The definition of what effective mathematics teaching looks like very much depends on what purpose we assign to teaching mathematics. A classroom where the primary objective is to teach students a specific set of mathematical skills for them to use later will look much different than a classroom where the primary objective is to teach students how to think mathematically, although there is obviously overlap between those two classrooms. For a good description of the type of classroom which achieves the first goal but fails at the second goal, see When Good Teaching Leads to Bad Results by Alan Schoenfeld.
I will describe a classroom where the primary purpose of the classroom is to encourage mathematical reasoning, with a secondary benefit of students practicing mathematics skills they have developed.
What are the students doing?

Students are engaged in the standards for math practice.
The Common Core Standards for Mathematical Practice, which are similar in many ways to the NCTM Process Standards, are a useful tool for understanding the types of activities students should be engaged in within a mathematics classroom.
========================================================================
Direction =>
Edit the section of the passage on mathematics teaching between "What are the" and "a mathematics classroom.", inclusive, so that "useful tool" reads "helpful guide". The rows are separate material, unconnected to the passage on mathematics teaching.

Records supplied =>
========================================================================
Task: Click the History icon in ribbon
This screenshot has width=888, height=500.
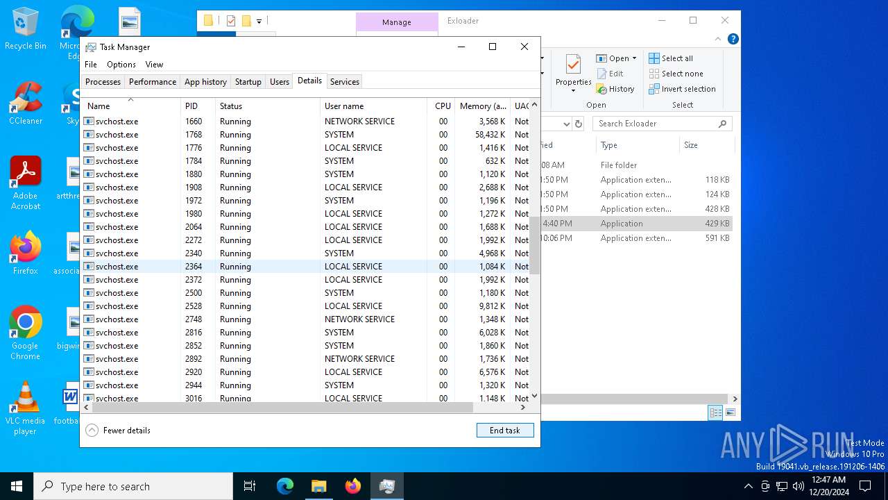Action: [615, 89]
========================================================================
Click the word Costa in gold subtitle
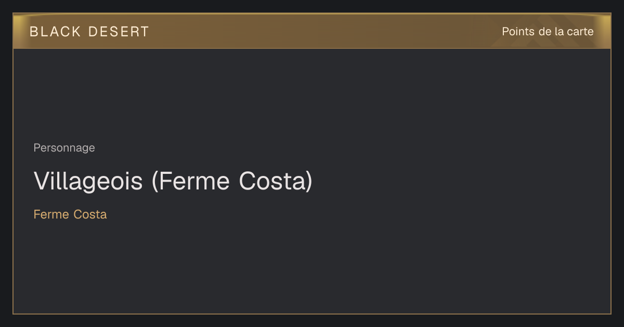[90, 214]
========================================================================
Result =>
What are the students doing?

Students are engaged in the standards for math practice.
The Common Core Standards for Mathematical Practice, which are similar in many ways to the NCTM Process Standards, are a helpful guide for understanding the types of activities students should be engaged in within a mathematics classroom.